Herkesin bir hikayesi var, ya senin hikayen nedir?
    başlık yok! burası bom boş!
  1. 176.
    +1
    Doğan ertesi gün yine geldi. Onunla ve annesiyle yaptıkları konuşmayı bütün detaylarıyla anlattı bana. Onunla birbirimizi tanımamızı istiyordu. Hem ümitli hem de istekliydi. Doğan'a uzun uzun konuştuk. O güne kadar bir arkadaşlık yaşamadığımı ve katı kurallarımın olduğunu çok iyi biliyordu. Bir iki çocuksu ve platonik duygu yaşadığımı biliyordu. O zamanlarda bunu aşk zannediyordum. Doğan'a da uzun uzun anlattım. Kolay kapılıp uzun süre etkisinden kurtulamayacak bir mizacım vardı. Çok yakın akrabalardı. Yürümeyecek bir ilişki başlatacak olursam hem benimle kendisinin hem de ailelerimiz arasına aşılması mümkün olmayacak bir duvar örüleceği korkularımı anlattım. Doğan beni çok iyi tanıyordu. Kim olursa olsun dalga geçmek maksatlı bir ilişki içine girmeyeceğimi biliyordu.
    ···
  2. 177.
    +1
    Hemen cevap vermek zorunda değildim. Birkaç gün daha burada kalacaklardı. Ben yine de yakın akrabası olması, onunla olumsuz bir şeyler yaşamamız durumunda kardeşliğimize de halel gelecek düşüncesiyle böyle bir ilişkiye cesaret edemeyeceğimiz söyledim. Doğan bana hep güvenmişti. ileride her ne olursa olsun benim tarafımda olacağının güvencesini verdi. Ayrıldık.
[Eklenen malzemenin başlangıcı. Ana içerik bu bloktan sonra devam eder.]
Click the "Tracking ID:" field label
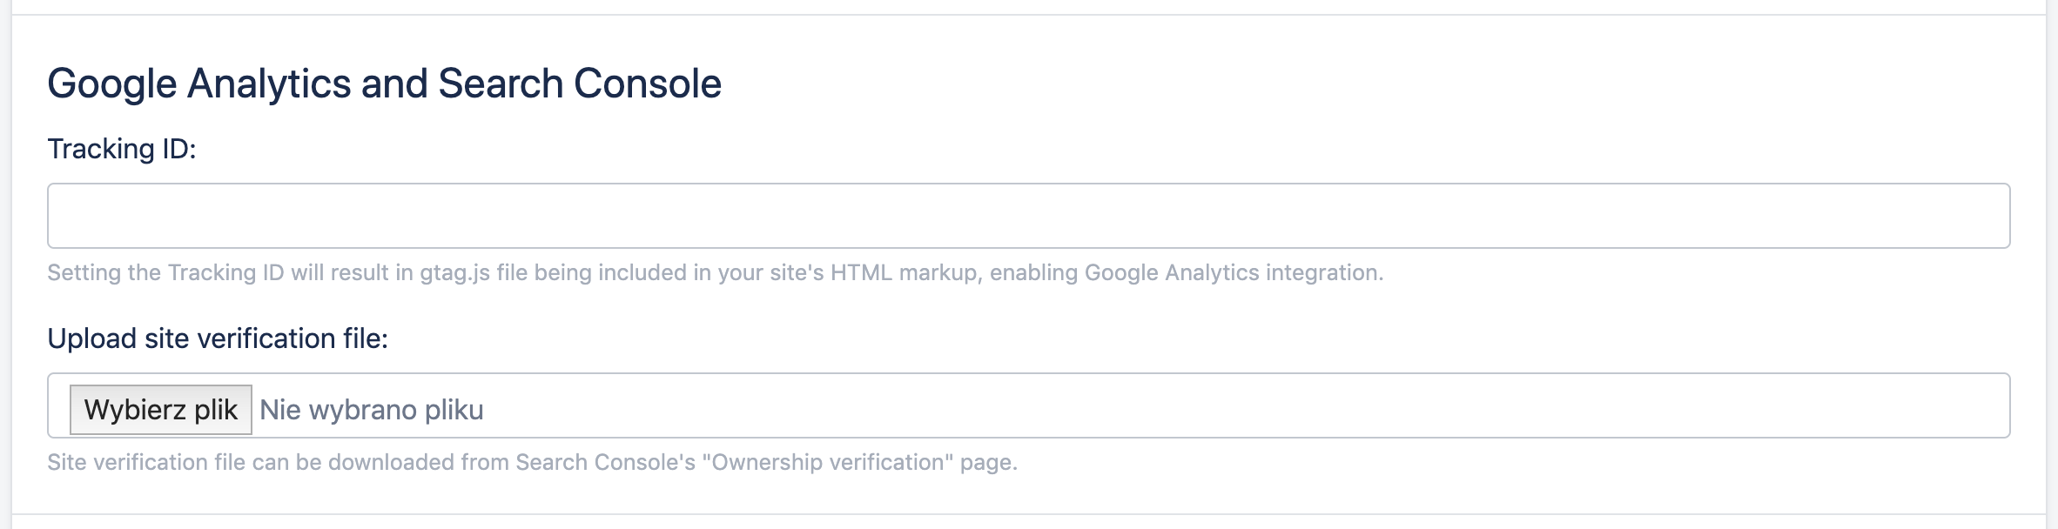Screen dimensions: 2058x529 point(122,150)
    ilk kez bir kızın benden hoşlanabileceği gerçeğiyle karşı karşıyaydım. Üstelik güzeldi de. O gün bir serserilik mayın gibi bir başıma dolaştım durdum. Bir yanım, hadi bir cesaret!, deyip başlamamış istiyor, öbür yanım, yetiştiği iz çevrenin ve kültürlerimizin farklı olmasının bu ilişkiyi imkansız kılacağı için hiç başlamama kararımın isabetli bir karar olduğunu söylüyordu.
    Hava kararmış, bu mevsimde buralarda görmeye alışkın olmadığımız bir yağmur başlamıştı. Ne yalan söyleyim, o zamanlarda yağmurda yürümeyi ve ıslanmayı sevmezdim. O gün yağmurda sırılsıklam olmayı ilk kez sevdim. Sonrasında da hiç vazgeçmedim yağmurda ıslanmayı sevmekten. Tıpkı onu sevmekten vazgeçmediğim gibi. Hatta bir seferinde sağanak yağışlı bir havada saatlerce yağmur altında bekleyip yağan o yağmurun altında hastalanmıştım. iki gün yatak yorgan yatmış okula dahi gidememiştim. Bu olayı da anlatacağım yeri gelince. Anlatılmamış hiçbir şey bırakmayacağım.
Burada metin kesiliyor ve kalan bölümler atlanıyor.